Word and element location records:
* * * * * * * * *

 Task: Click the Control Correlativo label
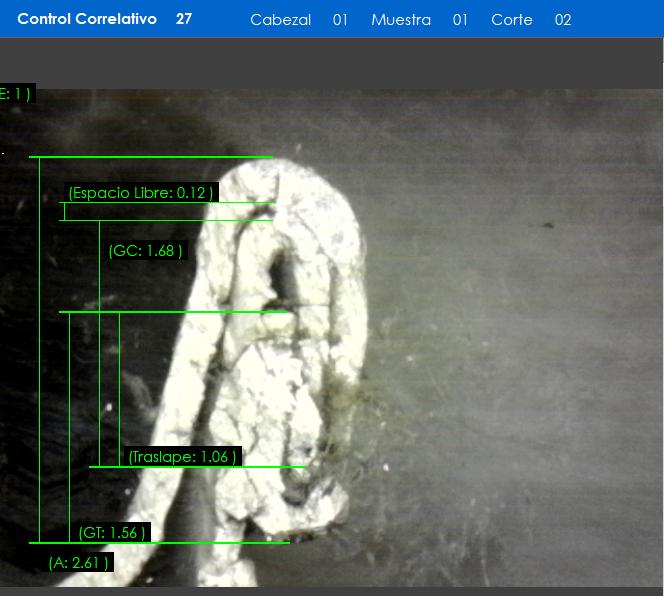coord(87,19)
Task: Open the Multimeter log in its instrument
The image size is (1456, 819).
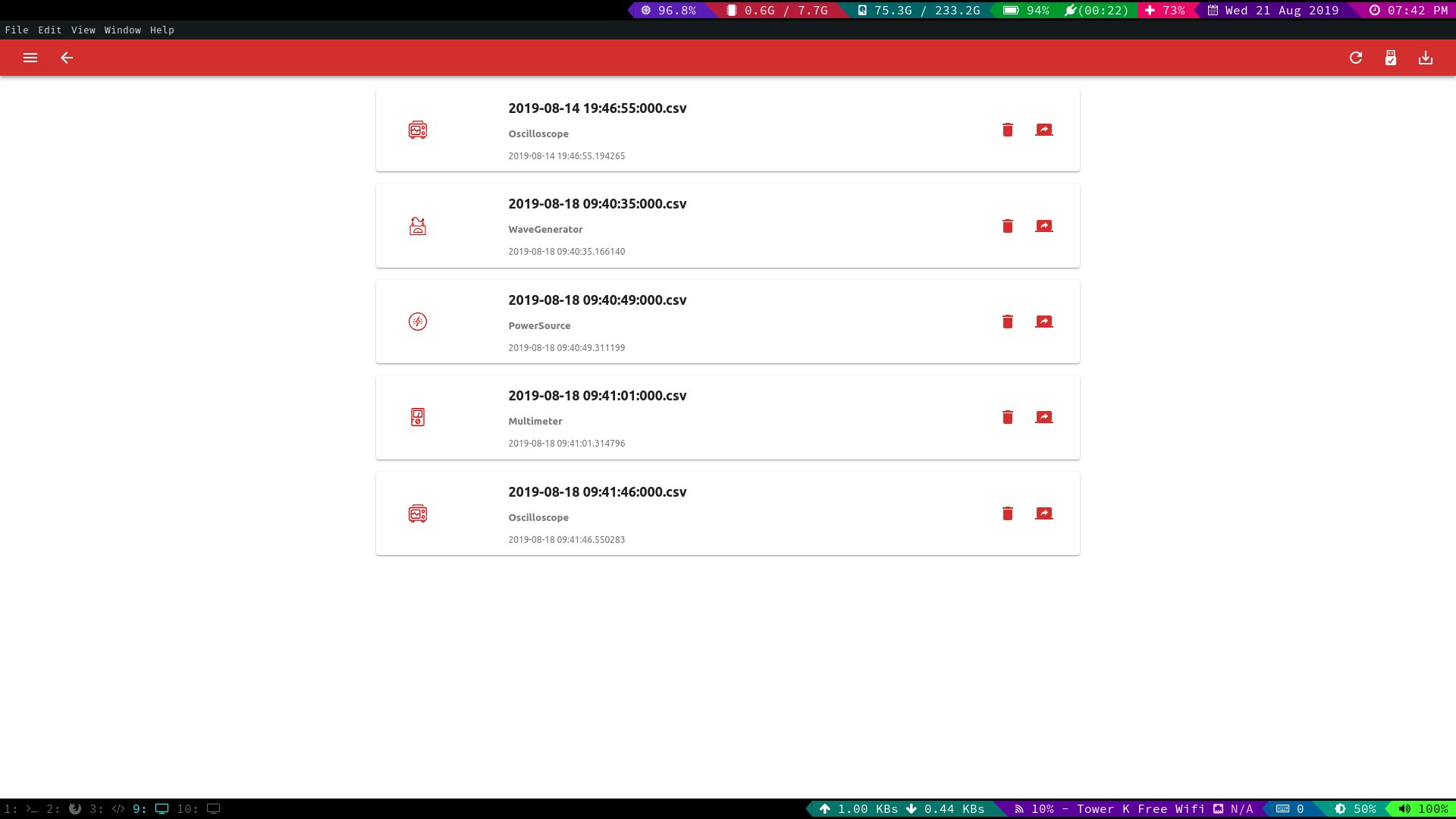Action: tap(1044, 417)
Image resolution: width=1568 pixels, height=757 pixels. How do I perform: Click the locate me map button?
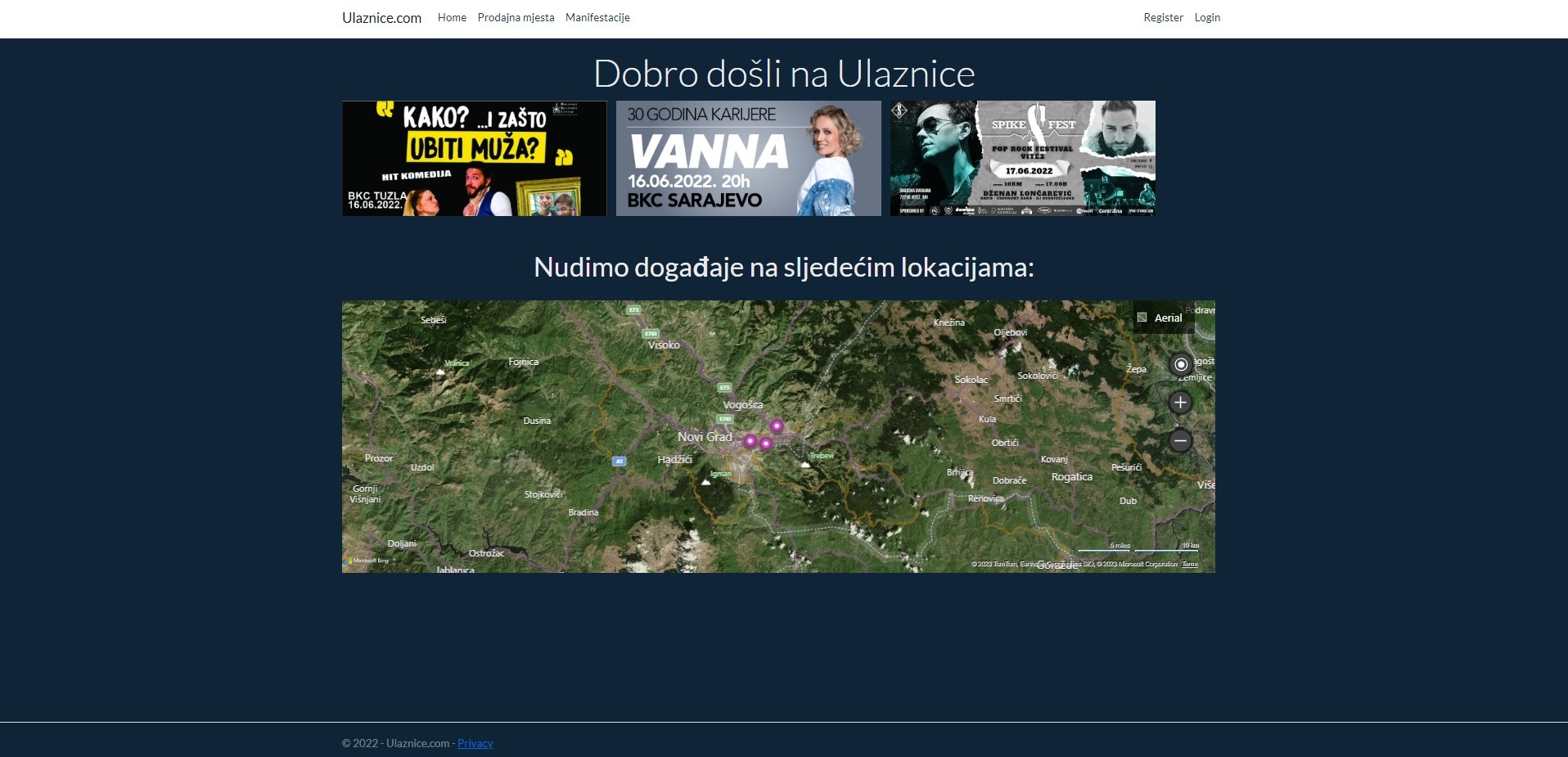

* * * * * * * * *

**INSTRUCTIONS FOR THE TASK:** Retype every item above word for word, omitting the pictures.

**ANSWER FOR THE TASK:**
 Task: Click the Control Correlativo label
coord(87,19)
Task: Open the Multimeter log in its instrument
The image size is (1456, 819).
Action: tap(1044, 417)
Image resolution: width=1568 pixels, height=757 pixels. How do I perform: Click the locate me map button?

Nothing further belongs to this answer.